Dass sich diese Aspekte (haushaltsnah und medizinisch) auch in ihren Effekten kaum voneinander trennen lassen, wird besonders anhand der hygienischen Relevanz der Reinigung deutlich. Eine Pflegerin erklärt mir im Interview, wie die Flächenreinigung direkt mit der hygienischen Qualität ihrer pflegerischen Arbeit zusammenhänge: „Ja, natürlich hast du Einfluss auf die sterile Arbeit, aber eigentlich kannst du nie hundertprozentig sauber arbeiten, weil unter den Betten liegen die Flocken, auf dem Nachttisch liegen die Flocken und das stört mich schon.“ (Interview Frau H., auch von Bose 2017: 119) Sie spielt damit auf die Verschlechterung durch Sparmaßnahmen im Bereich der Reinigung an, die von allen angesprochen wurden, mit denen ich während meiner Forschung sprach, von Ärzt_innen über Pflege- bis zu Reinigungskräften selbst. Die Staubflocken in Frau H.s Schilderung markieren eine Begrenzung der pflegerischen Einflussnahme auf das sterile oder zumindest saubere Arbeiten und die Reinigung erhält eine direkte Relevanz für die hygienisch korrekte Versorgung der Patient_innen. Zugleich steht der Staub auch sinnbildlich für eine (strukturell begründete) Vernachlässigung der Räume, die Frau H. auch emotional zu berühren, zu frustrieren scheint.

Solchen Schilderungen widersprechen die Ansprüche von Reinigungskräften selbst, mit denen ich sprach. Die Reinigungskraft Frau A. sieht den Sinn ihrer Arbeit darin, dass sich die Nutzer_innen der von ihr geputzten Räume „wohlfühlen“: „Wenn es nicht sauber ist, ist es ungemütlich, nicht schön. Dass es sauber ist, dass sich die Leute wohl fühlen können, oder für die Besucher oder für die Patienten, das ist mir schon wichtig“ (Interview Frau A.). Sie markiert ihre Arbeit damit als Fürsorgearbeit – ganz im Sinne eines umfassenden Carebegriffs (Puig de la Bellacasa 2011). Statt lediglich störenden Schmutz zu entfernen, erschafft sie eine Atmosphäre, die für andere wohltuend ist (weiterführend von Bose 2019a). Damit deutet sich an, was im Folgenden ausgeführt wird: Die Reinigungsarbeit trägt wesentlich zu den entstehenden Raumgefühlen bei, es geht nicht nur um das Herstellen einer sauberen, keimfreien Umgebung der Patient_innenversorgung, sondern zugleich um das Hervorbringen eines angenehmen Gesamteindrucks der Station – dessen Akteur_innen jedoch meist unbemerkt bleiben.
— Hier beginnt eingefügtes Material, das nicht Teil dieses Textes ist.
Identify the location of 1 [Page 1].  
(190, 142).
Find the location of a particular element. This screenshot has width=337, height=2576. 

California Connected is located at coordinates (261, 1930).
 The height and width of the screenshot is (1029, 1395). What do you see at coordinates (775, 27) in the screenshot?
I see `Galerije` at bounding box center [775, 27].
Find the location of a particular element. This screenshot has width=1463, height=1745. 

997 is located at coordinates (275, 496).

Die Krankenstation. Von Ästhetik, Hygiene und Differenzsetzungen bei der Arbeit an der Atmosphäre

Während es bei der Arbeit an der direkten Umwelt des semi-privaten Krankenbetts im Krankenzimmer vorwiegend darum ging, die Zuständigkeit für und vergeschlechtlichte Bewertung von Aufgaben der Umweltfürsorge auszuhandeln (wer wo und auf welche Weise reinigt, ordnet, verschönert), geht es auf der Ebene der Station in einem weiterführenden Sinne um die Arbeit an der Stationsatmosphäre. Während klinische Räume wie der Operationssaal eher Ärzt_innen zugeordnet sind, ist die Krankenstation der Hoheitsbereich der Pflegekräfte. Dies realisiert sich, so die These dieses Abschnitts, nicht zuletzt in der Arbeit an der Atmosphäre der Station. Wie deutlich werden wird, zielt die Atmosphäre auf ein Zugleich von Ästhetik und Hygiene und damit verbunden: Prestige.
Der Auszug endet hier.